Horror stories abound in the cloud... and fearful pundits rule the day, questioning the viability, security, or unknown costs of the enterprise adopting Cloud. But the reality is, it is going to happen anyway. Why? Because developers and testers can afford to adopt it on an as-needed basis without a capital expense mandate, and cloud allows software teams to fail faster.
Cloud is not just some "cheaper pay-per-use place" you deploy your apps. It is the culmination of distributed software development processes. The ideas of SOA, BPM, loose coupling, all play into the design of enterprise software for Cloud.
The beauty of developing and testing in the Cloud is not guaranteed success. It is that we can fail far faster, and at a much lower cost. One of our partner sales friends recently sent me this excellent little speech from CSC's expat Mark Masterson (check his blog here):
(Uh, whoever that bank is at about (13:40) in this clip, who lost $500M+ waiting for teams to have sequential access to test environments, needs a Virtual Services Environment to not only provision infrastructure with VMs, but also simulate those off-cloud dependencies in far lower cost for Cloud.)
I like what Mark is saying about companies being obsessed with reducing the risk of failure rather than the cost of failure. They spend all of their energy with a balance-sheet mentality - ensuring that any expenditure has less risk of failure, and in turn, delay projects and limit their options. Driving down the cost of failure is what enables real agility - allowing companies to delay their decisions to deduce the most optimal directions.
As a musician I make a point out of failing faster. The reason for practicing with others is not to play the music perfectly - instead, it is about going for it, and getting all the bad notes and bad ideas out, before you invest in recording or playing live. The same goes for software. If you had unlimited, low-cost ability to try options, rather than having to predict the one with the least chance of failure, you would find the best one much quicker.
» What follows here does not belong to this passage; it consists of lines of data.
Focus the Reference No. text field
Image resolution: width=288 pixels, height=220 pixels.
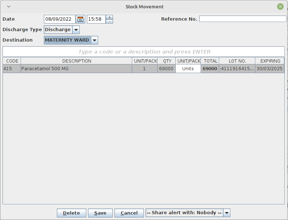(x=242, y=19)
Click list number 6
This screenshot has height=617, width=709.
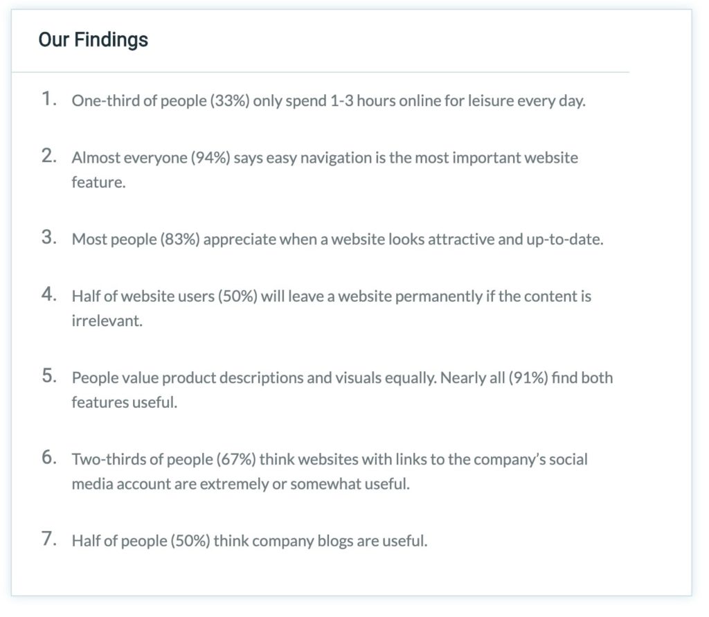(48, 458)
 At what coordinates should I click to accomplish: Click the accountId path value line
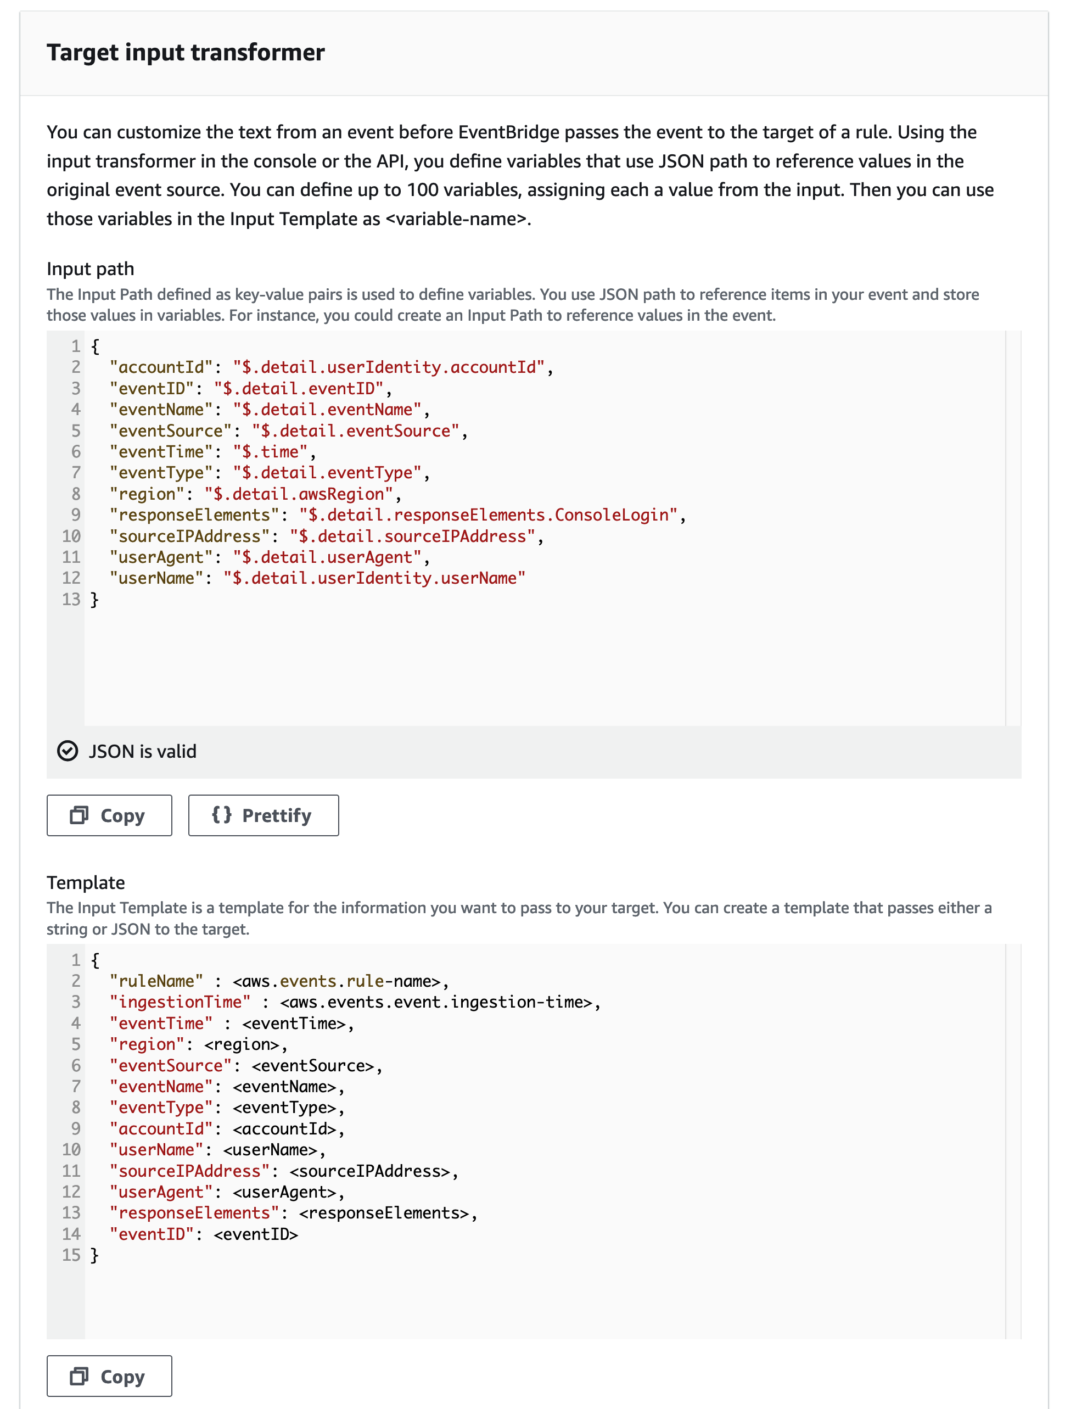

Cloud is going to be the reality of distributed enterprise applications, because no matter what the pundits say, before it is a deployment option, it is an optimal platform for agile software development and testing. So get out there, and fail faster!

Thanks for this. I agree violently (as must surely b obvious). I like the music analogy -- I'm gonna use that. ;)
Some dude recently interviewed me about my opinions on the impact of "cloud" (Christ, how I hate that framing, BTW - so imprecise) on project management, for a white paper for the PMI. I said "Well, gee, in a cloud project, all of your assumptions and concepts with regard to 'requirements engineering', 'scope management', 'estimating' and so on are pretty much forked. IaaS, in particular, allows me to proceed in a manner that doesn't require me to commit to *one* hypothesis a priori -- instead, I can test many hypotheses."
His head exploded, and the conversation was pretty much over. ;)
Posted by: Mark Masterson | August 06, 2010 at 02:24 AM
Hah, good to see you on here Mark. Maybe we could help project managers make an impact if they could manage EaaS (Expectations as a Service) in the Cloud.